Ahmed Shaheed, the United Nations Special Rapporteur for Human Rights in Iran issued a new report saying that the Iran regime was on track to execute more than 1,000 people in 2015 in an unrelenting campaign of brutal human rights suppression that continues unabated after agreeing to a nuclear agreement that proponents said would shift the regime to a more moderate stance.
Calling it an “unprecedented assault on the right to life in Iran,” Shaheed described a surge in executions over the past year. He said Iran hanged nearly 700 people since January.
Shaheed said that within the past two weeks, the Islamic Republic violated international law by hanging two juvenile offenders. He added “there are dozens more waiting a similar fate on death row.”
According the New York-based Committee to Protect Journalists, at the end of last year, at least 30 journalists were held in Iranian prisons, including Washington Post reporter Jason Rezaian. Others have been detained since, and in August state media accused a senior Wall Street Journal reporter who once served as a correspondent in Iran of conspiring against the government. The Journal called the claims “completely false, outlandish and irresponsible.”
Sherif Mansour, the Middle East and North Africa program coordinator for the Committee to Protect Journalists, said in an interview with the Associated Press, reporters often get targeted because they are “much easier to frame” as spies.
Additionally, in more signs of a brutal crackdown, the regime jailed and sentenced two Iranian poets. Fatemeh Ekhtesari, a practicing obstetrician, and Mehdi Mousavi, a trained doctor who teaches literature and poetry, were first arrested in December 2013, months after Hassan Rouhani took office and sentenced to 99 lashes apiece for shaking hands with members of the opposite sex. Ekhtesari received an 11½-year prison sentence, while Mousavi got nine years on charges ranging from propaganda against the state to “insulting sanctities,” as well as the lashings, according to PEN America, an organization promoting literature and freedom of speech.
“I think people thought with the nuclear deal, there would be sort of a bit of a thaw as well or a bit of an opening up,” said Karin Deutsch Karlekar, the director of Free Expression Programs at PEN America. “I think the judiciary is sort of pushing back and trying to make clear that there isn’t going to be that opening people were hoping for.”

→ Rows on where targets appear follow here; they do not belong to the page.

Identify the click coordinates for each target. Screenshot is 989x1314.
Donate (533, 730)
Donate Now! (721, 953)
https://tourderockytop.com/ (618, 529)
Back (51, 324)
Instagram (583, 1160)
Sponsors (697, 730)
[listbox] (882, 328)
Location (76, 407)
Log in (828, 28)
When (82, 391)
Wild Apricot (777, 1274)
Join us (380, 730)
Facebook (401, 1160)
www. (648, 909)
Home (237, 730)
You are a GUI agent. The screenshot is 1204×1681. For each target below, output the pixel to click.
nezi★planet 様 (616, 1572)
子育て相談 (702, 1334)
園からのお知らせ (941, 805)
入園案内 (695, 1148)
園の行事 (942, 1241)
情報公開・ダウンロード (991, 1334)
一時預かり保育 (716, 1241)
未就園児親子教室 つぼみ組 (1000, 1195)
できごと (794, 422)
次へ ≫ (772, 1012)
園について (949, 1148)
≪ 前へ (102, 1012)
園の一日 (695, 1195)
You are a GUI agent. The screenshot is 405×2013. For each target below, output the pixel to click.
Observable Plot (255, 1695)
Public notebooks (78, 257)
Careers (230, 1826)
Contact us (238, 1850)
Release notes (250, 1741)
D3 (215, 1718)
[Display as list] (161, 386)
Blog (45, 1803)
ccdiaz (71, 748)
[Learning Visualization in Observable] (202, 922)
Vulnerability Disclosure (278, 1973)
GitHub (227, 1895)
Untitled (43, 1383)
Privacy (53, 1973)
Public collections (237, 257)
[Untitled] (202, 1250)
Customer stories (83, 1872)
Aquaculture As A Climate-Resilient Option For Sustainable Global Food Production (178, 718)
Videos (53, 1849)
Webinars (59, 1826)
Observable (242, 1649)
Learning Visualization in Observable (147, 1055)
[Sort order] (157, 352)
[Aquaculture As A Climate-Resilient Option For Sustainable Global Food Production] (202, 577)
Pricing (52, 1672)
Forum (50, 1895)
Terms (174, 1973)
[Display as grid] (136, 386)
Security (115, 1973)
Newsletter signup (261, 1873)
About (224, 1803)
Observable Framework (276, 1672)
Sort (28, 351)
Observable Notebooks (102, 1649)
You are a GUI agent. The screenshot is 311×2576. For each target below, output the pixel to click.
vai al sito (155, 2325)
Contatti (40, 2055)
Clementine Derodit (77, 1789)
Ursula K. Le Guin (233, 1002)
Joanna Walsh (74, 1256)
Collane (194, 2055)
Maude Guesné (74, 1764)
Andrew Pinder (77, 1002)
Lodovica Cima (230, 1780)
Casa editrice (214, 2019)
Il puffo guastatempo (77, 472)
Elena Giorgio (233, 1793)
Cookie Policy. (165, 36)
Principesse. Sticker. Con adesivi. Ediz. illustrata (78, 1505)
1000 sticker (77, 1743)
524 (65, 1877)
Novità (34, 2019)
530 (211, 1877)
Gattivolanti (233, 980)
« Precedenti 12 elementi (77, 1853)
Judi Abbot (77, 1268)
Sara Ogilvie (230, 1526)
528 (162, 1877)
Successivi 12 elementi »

Shaheed’s report detailed a grisly butcher’s bill of death by the regime:
- Between Jan. 1 to Sept. 15 this year, Tehran hanged at least 694 people, the highest rate of executions under the regime in 25 years;
- The bulk of the crimes committed by those executed were for non-violent, political or drug offenses;
- By way of comparison, in the last year of Mohammad Khatami’s term as president in 2005, the regime carried out a total of 91 executions according to the report; nearly doubling in the first year of Mahmoud Ahmadinejad’s term to 177 executions;
- According to Shaheed, the Iran regime executes more people per capita than any other country on the planet.
In addition to drug crimes, Iranian law applies the death penalty for a range of offenses: from threats to “the security of the state” to “enmity towards God,” also known as moharebeh, to “insults against the memory of Imam Khomeini and against the supreme leader of the Islamic Republic,” according to the State Department’s 2014 human rights report on Iran. “Prosecutors frequently used moharebeh as a criminal charge against political dissidents and journalists, accusing them of struggling against the precepts of Islam and against the state that upholds those precepts.”
Shaheed said a “deeply flawed justice system” that violates international standards and national laws sits at the heart of Iran’s human rights troubles. He said he continues “to receive frequent, alarming reports” about the mistreatment of detainees and the use of torture to obtain confessions. Many of the accused lack access to defense lawyers.
The authorities, he said, have also refused to acknowledge rights for gay, lesbian, or transgender individuals, saying it is incompatible with sharia law. And authorities have imposed harsh sentences, including the death penalty, for posting articles on social media deemed offensive to the government. A semi-official news outlet reported that more than 480 people were flogged during the first two weeks of Ramadan for not fasting.
The regime refused comment on Shaheed’s report and in fact has consistently refused to allow entry into Iran by Shaheed or any member of his office to see first-hand the human rights abuses going on in Iran.
In fact, while Shaheed was issuing his report, Rouhani was holding forth with state-controlled media IRNA in a ceremony welcoming the new Spanish ambassador to Iran, saying he believed sanctions on the regime would be lifted as early as the end of this year, again contradicting assurances by the nuclear deal proponents that the sanctions removal would only come after the regime had met its obligations for dismantling its nuclear infrastructure.
Clearly the regime remains committed to its policy of public executions and cares not a whit about international opinion on the matter.